-------- Datenauszüge

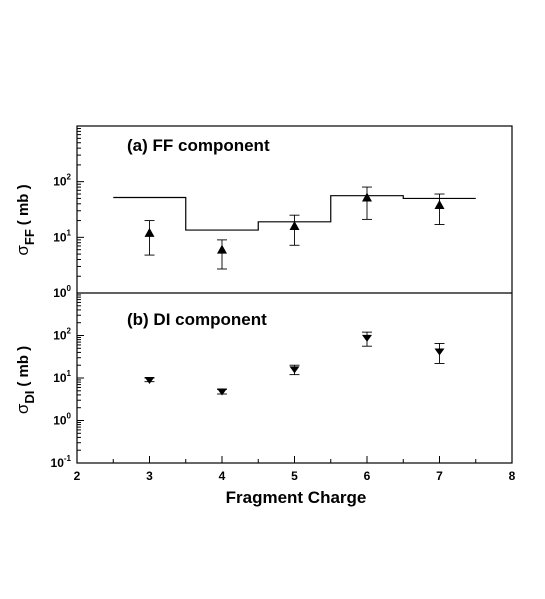 Image resolution: width=545 pixels, height=599 pixels. What do you see at coordinates (198, 146) in the screenshot?
I see `panel-a-title: (a) FF component` at bounding box center [198, 146].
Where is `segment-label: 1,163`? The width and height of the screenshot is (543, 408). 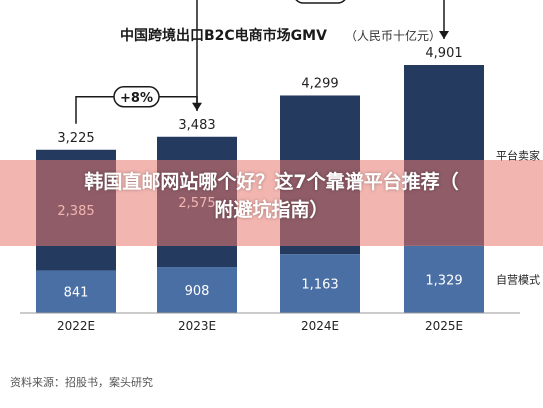 segment-label: 1,163 is located at coordinates (320, 286).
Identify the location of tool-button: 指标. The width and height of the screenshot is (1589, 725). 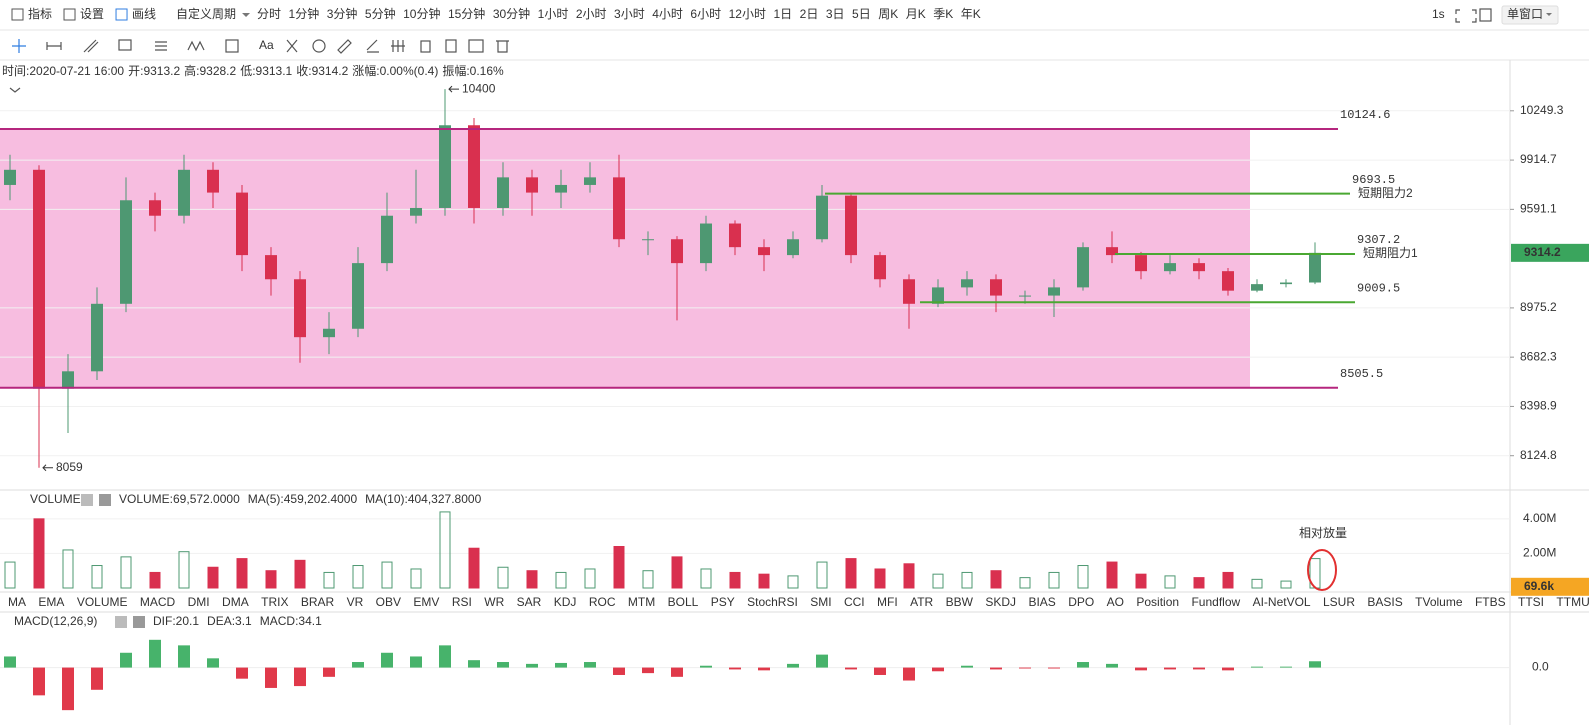
(40, 14).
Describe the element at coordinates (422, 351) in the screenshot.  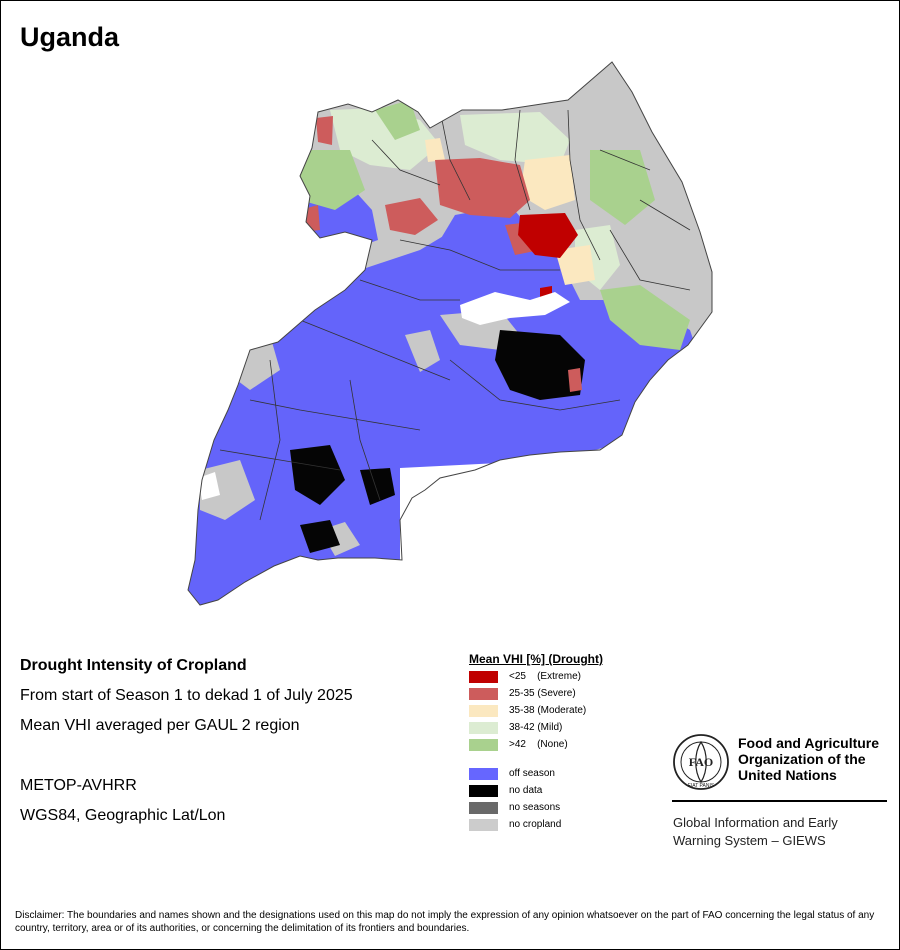
I see `no-cropland-patch` at that location.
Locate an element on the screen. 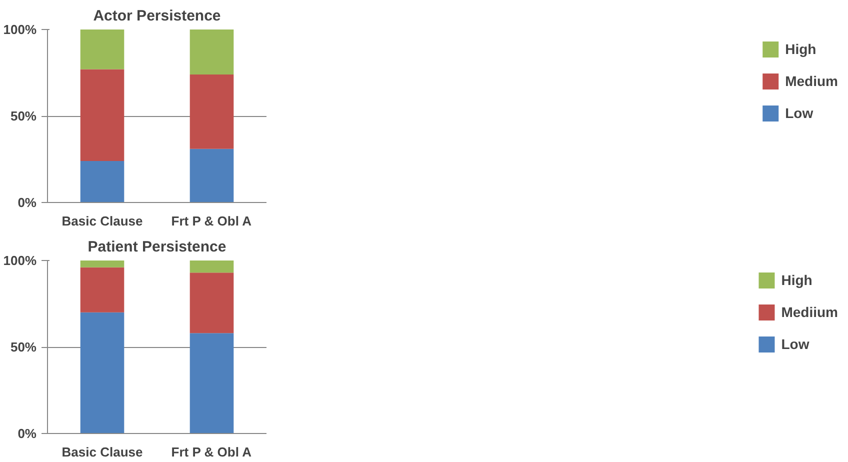  chart-title: Patient Persistence is located at coordinates (157, 247).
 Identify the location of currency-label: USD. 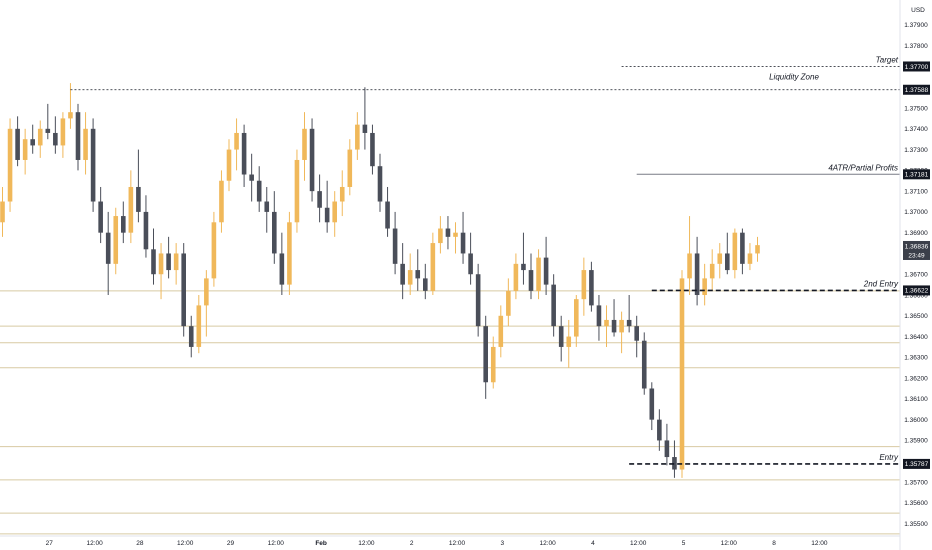
(918, 10).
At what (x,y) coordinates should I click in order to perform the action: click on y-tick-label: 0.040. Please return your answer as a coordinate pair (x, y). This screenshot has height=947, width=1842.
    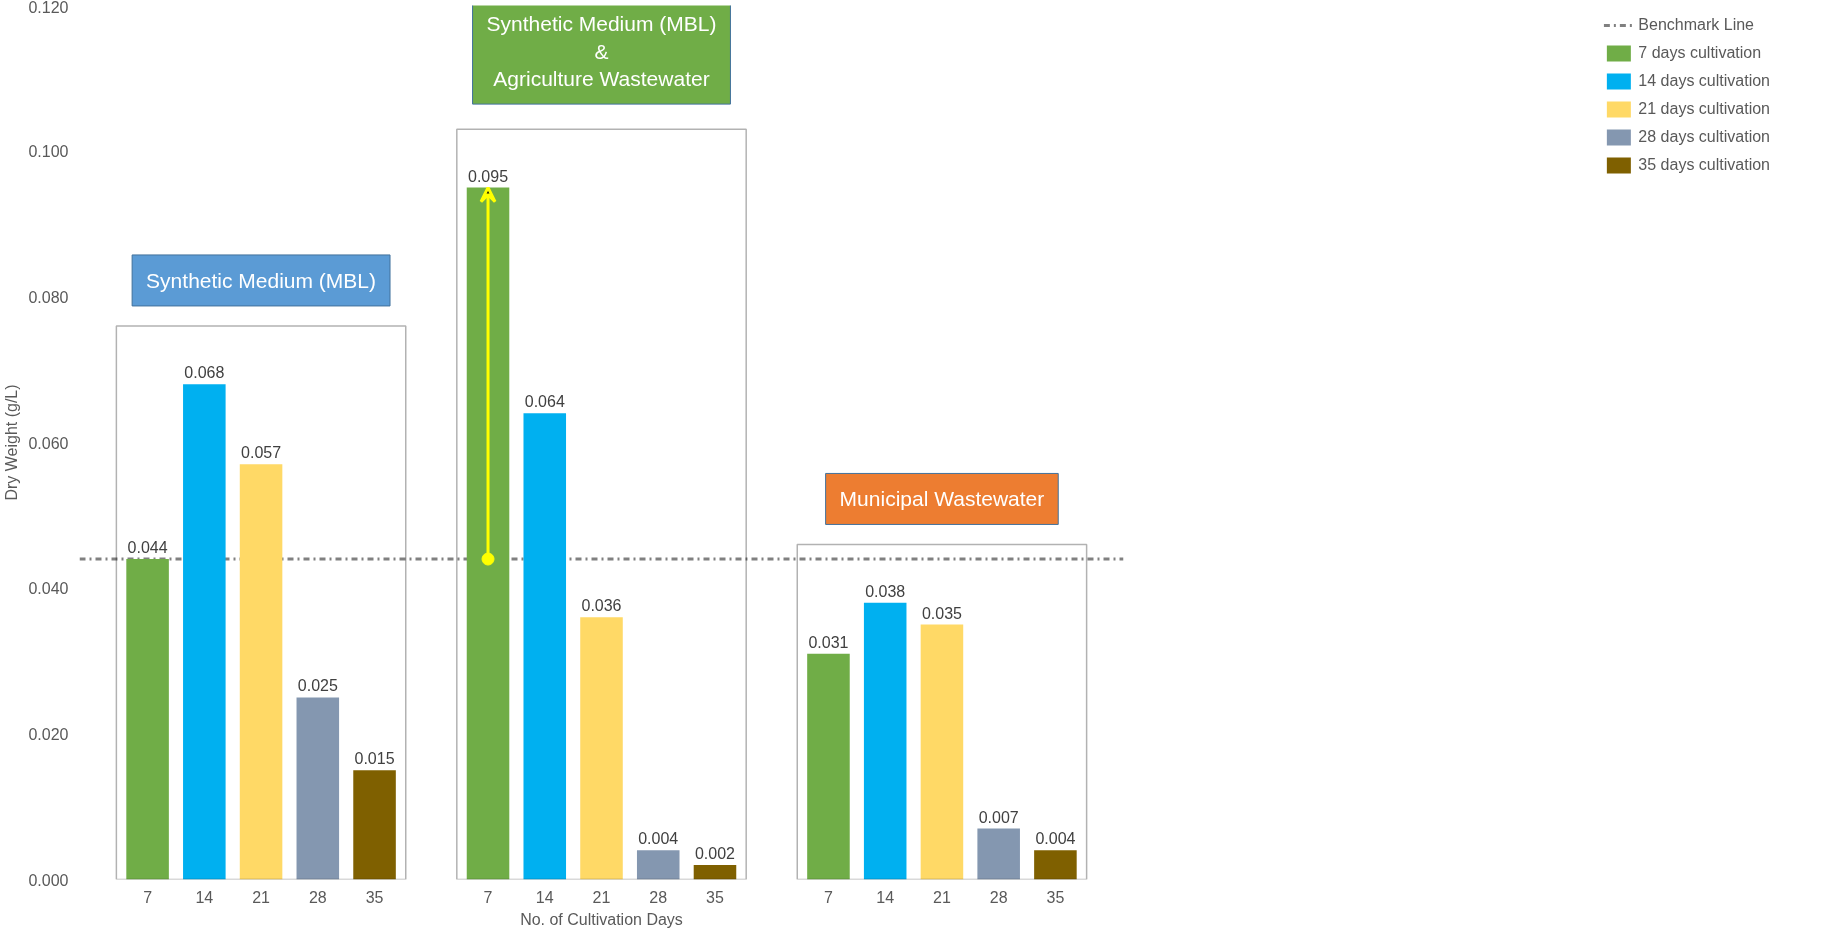
    Looking at the image, I should click on (48, 589).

----------------

Wählen Sie aus den obigen Einträgen jede Zeile aus, die das Wort „should“ enthält, und übernehmen Sie diese Zeilen. Die Groß- und Kleinschreibung ist dabei zu beachten.

At what (x,y) coordinates should I click in order to perform the action: click on y-tick-label: 0.040. Please return your answer as a coordinate pair (x, y). This screenshot has height=947, width=1842.
    Looking at the image, I should click on (48, 589).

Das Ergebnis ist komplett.